Mientras seguía caminando por el pasillo, Gómez pasó junto a un laboratorio donde estudiaban lo que a simple vista parecía una simple silla de madera. Pero él sabía que no lo era. Recordaba haber oído rumores perturbadores sobre esa silla. Los primeros informes hablaban de que cualquiera que se sentara en ella desaparecía sin dejar rastro. Nadie sabía a dónde iban o si seguían existiendo en algún lugar, pero los pocos que habían logrado regresar lo hacían completamente desquiciados, incapaces de pronunciar una palabra coherente. Los científicos trabajaban sin descanso para desentrañar los secretos de ese objeto.

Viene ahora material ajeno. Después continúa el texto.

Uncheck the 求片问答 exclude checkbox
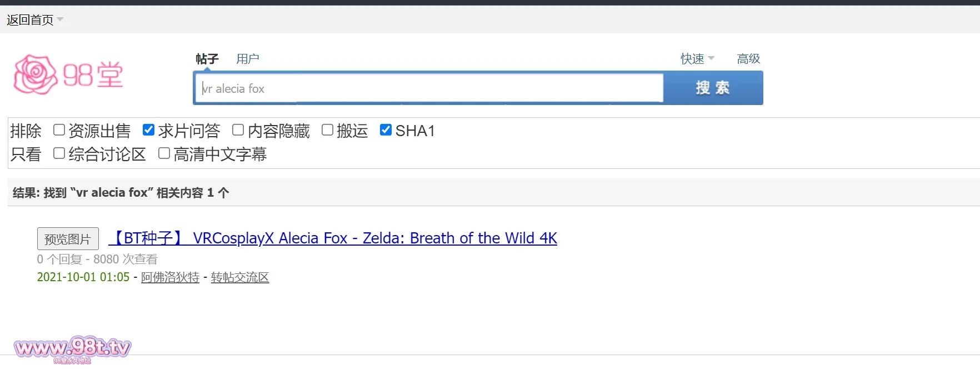The image size is (980, 369). [x=148, y=130]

Estaban convencidos de que esa silla contenía un portal, una puerta hacia un lugar desconocido que ofrecía un potencial ilimitado para la exploración. A pesar de las teorías que surgían sobre el destino de los desaparecidos, las respuestas seguían siendo elusivas, como si la propia silla se burlara de los intentos de comprensión.

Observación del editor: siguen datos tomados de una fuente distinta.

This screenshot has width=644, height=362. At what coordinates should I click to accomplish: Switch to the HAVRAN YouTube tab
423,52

Más adelante, una cápsula de contención albergaba lo que parecía ser un simple trozo de tela, pero Gómez sabía que esa apariencia insignificante ocultaba algo mucho más peligroso. Esa tela había sido encontrada en los niveles más profundos e inexplorados del “otro mundo”, en una zona donde los peligros acechaban a cada paso. De todo el equipo que había viajado a esas zonas, solo un explorador había vuelto con vida trayendo consigo ese trozo de tela.

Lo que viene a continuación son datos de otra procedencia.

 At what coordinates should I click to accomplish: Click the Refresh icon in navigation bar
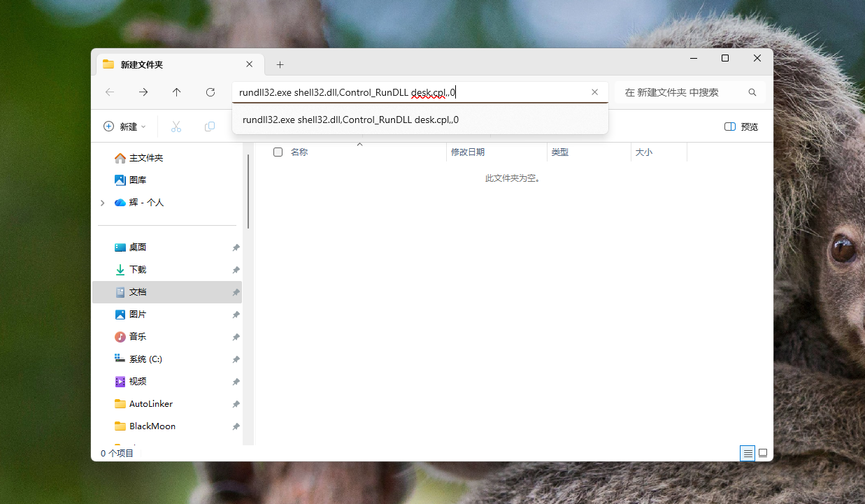click(210, 92)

A simple vista no parecía más que un pedazo de tela ordinaria, pero los rumores que había traído el explorador decían que esa insignificante pieza contenía la clave para adentrarse en niveles que aún no habían sido alcanzados por la humanidad. Si esos rumores eran ciertos, la posibilidad de continuar con la exploración y la promesa de nuevas revelaciones podrían valer una fortuna incalculable.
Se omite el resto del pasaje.